▸ **PROMPT**: Find "The width and" in the material, then return exactly the line containing it and all lines after it to the end, leaving out pictures.

▸ **SUPPLIED RECORDS**:
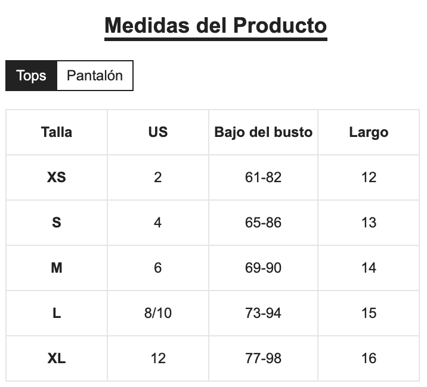Click the Talla column header

click(57, 132)
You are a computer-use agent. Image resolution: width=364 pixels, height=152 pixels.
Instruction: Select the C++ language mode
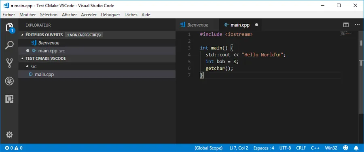(315, 148)

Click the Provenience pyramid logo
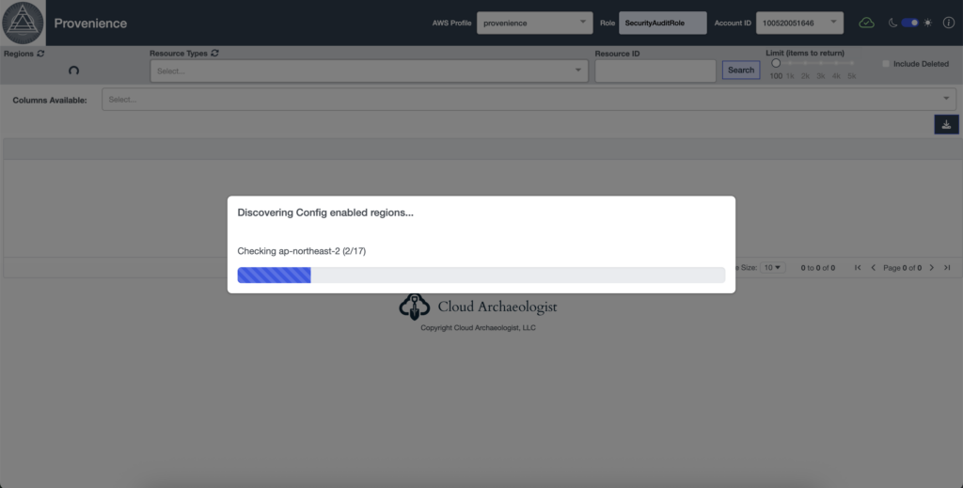click(24, 23)
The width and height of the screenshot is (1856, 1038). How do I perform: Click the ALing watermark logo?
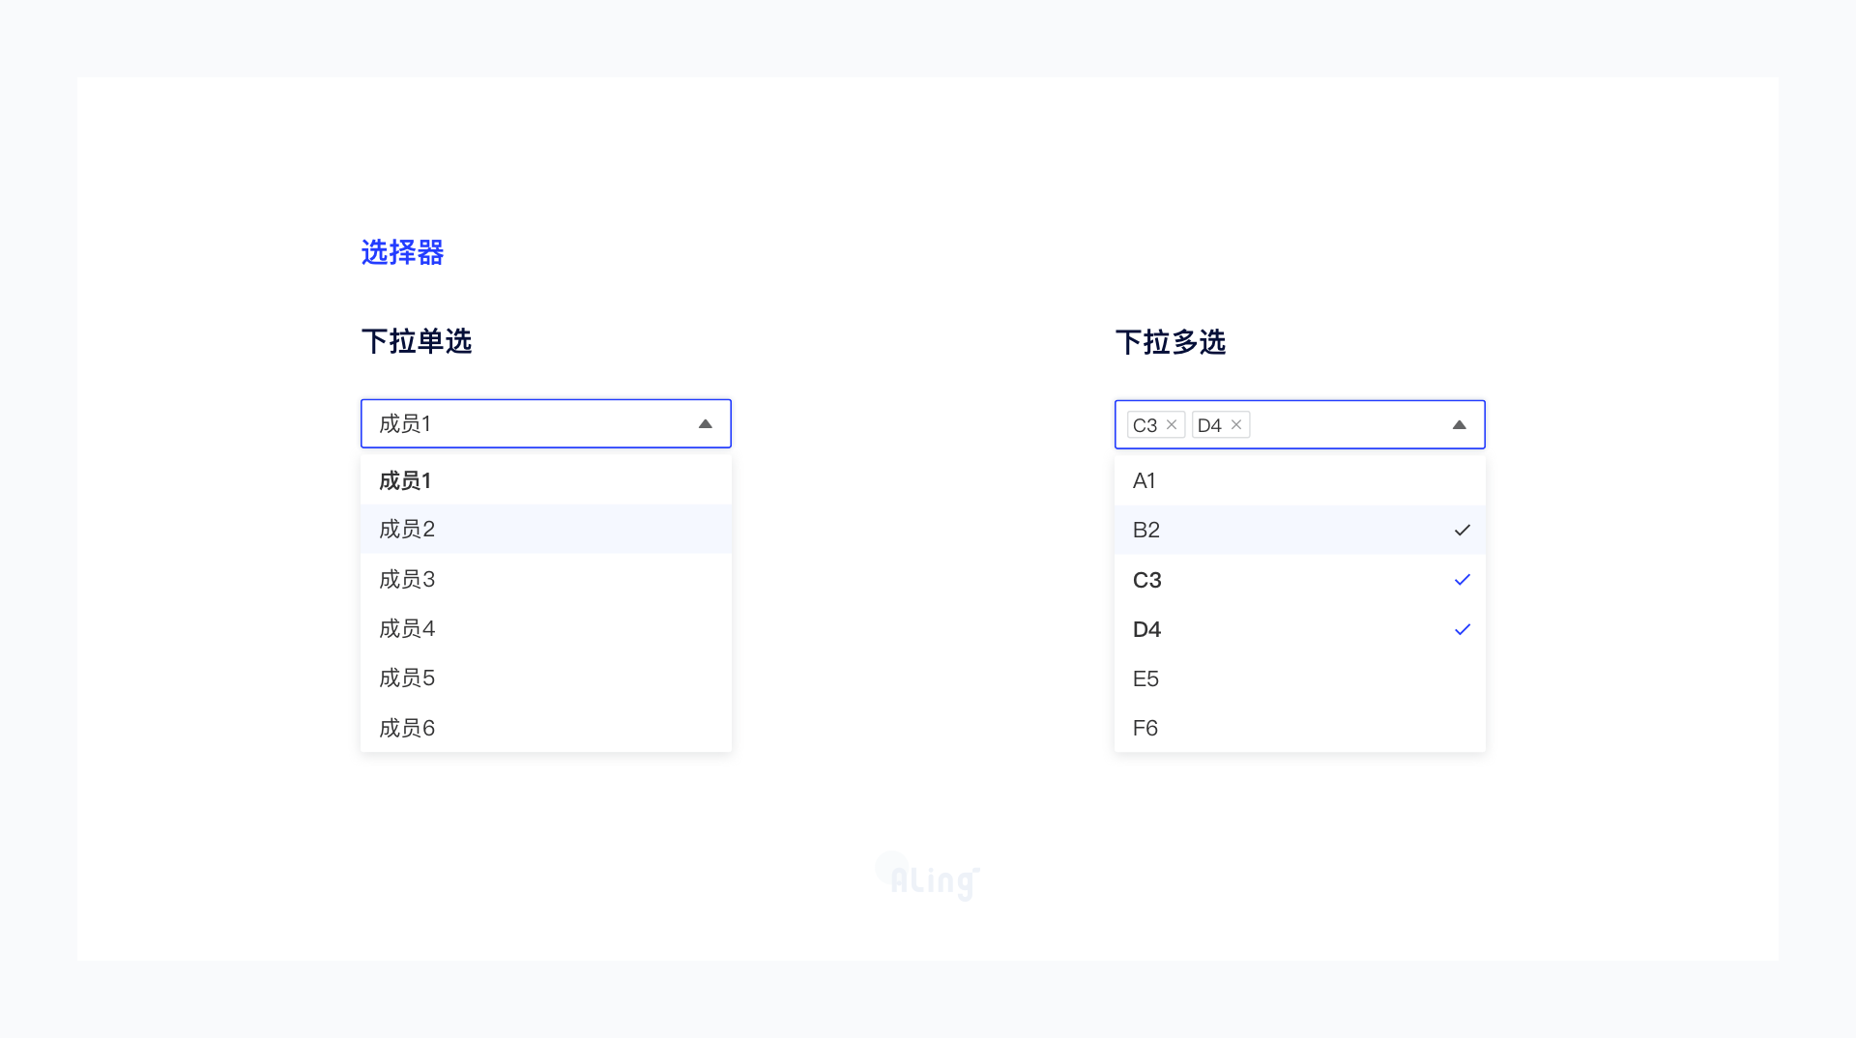[x=930, y=878]
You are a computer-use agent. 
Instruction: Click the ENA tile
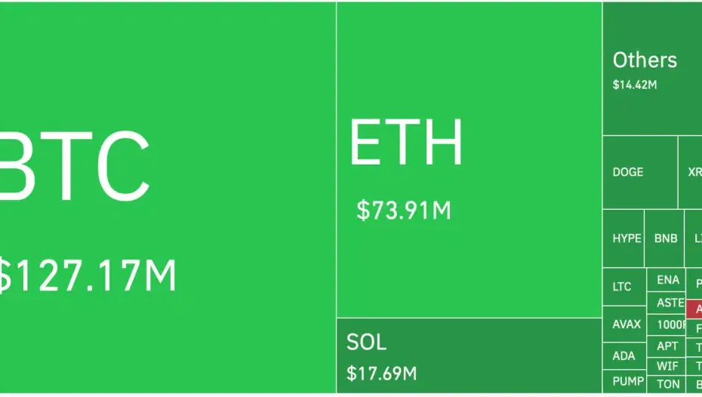667,280
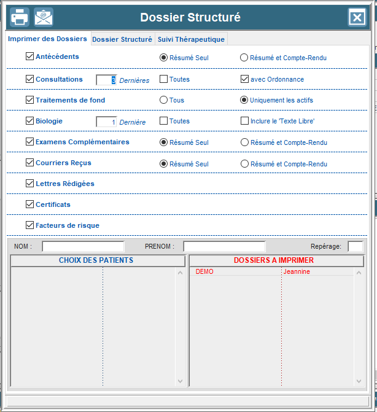Uncheck the avec Ordonnance option

(x=244, y=79)
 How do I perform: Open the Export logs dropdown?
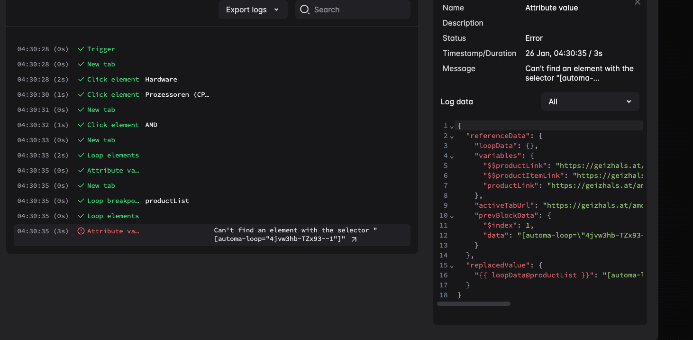pyautogui.click(x=253, y=9)
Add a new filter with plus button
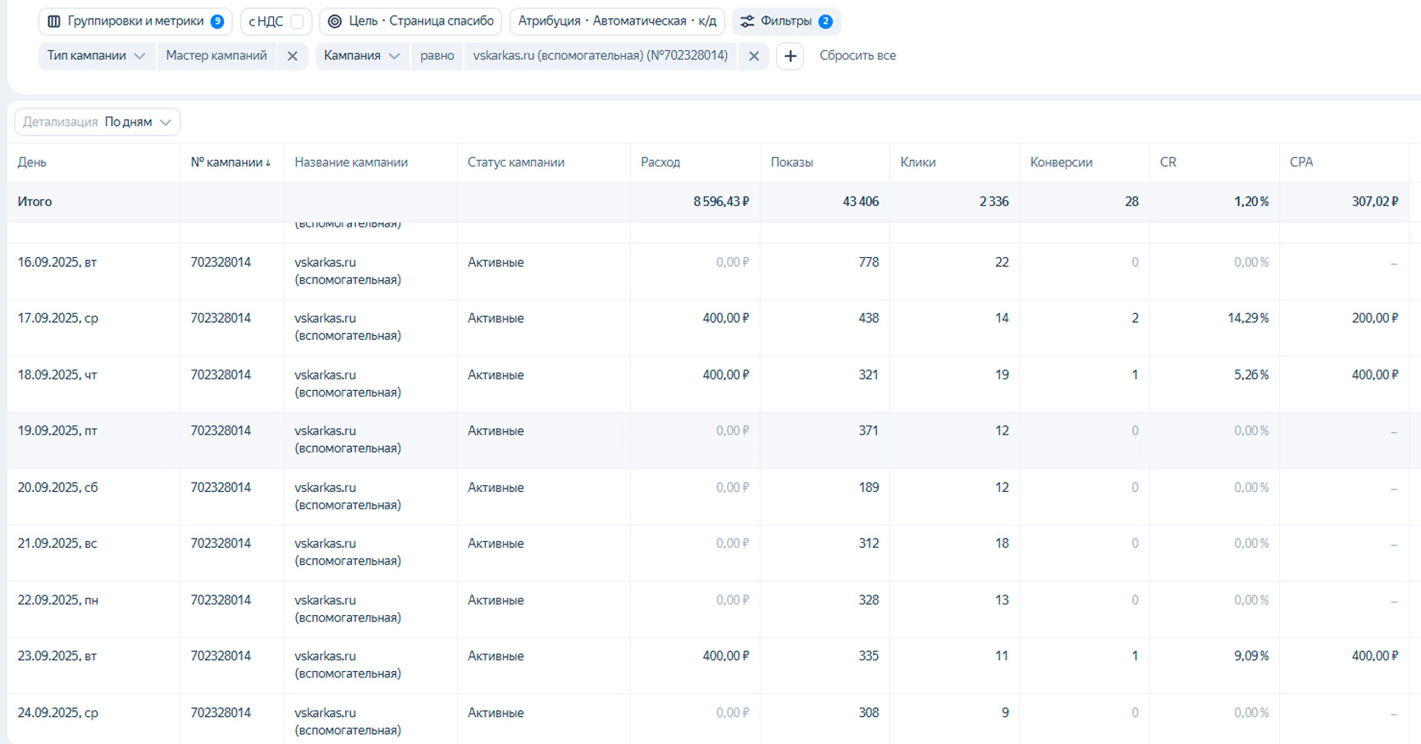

▸ **WRITTEN SOLUTION**:
The width and height of the screenshot is (1856, 1038). How do I perform: Click the ALing watermark logo?
[x=930, y=878]
You are a computer-use agent. 
Instruction: Click the ENA tile
667,280
Uncheck the avec Ordonnance option

(x=244, y=79)
 How do I perform: Open the Export logs dropdown?
pyautogui.click(x=253, y=9)
Add a new filter with plus button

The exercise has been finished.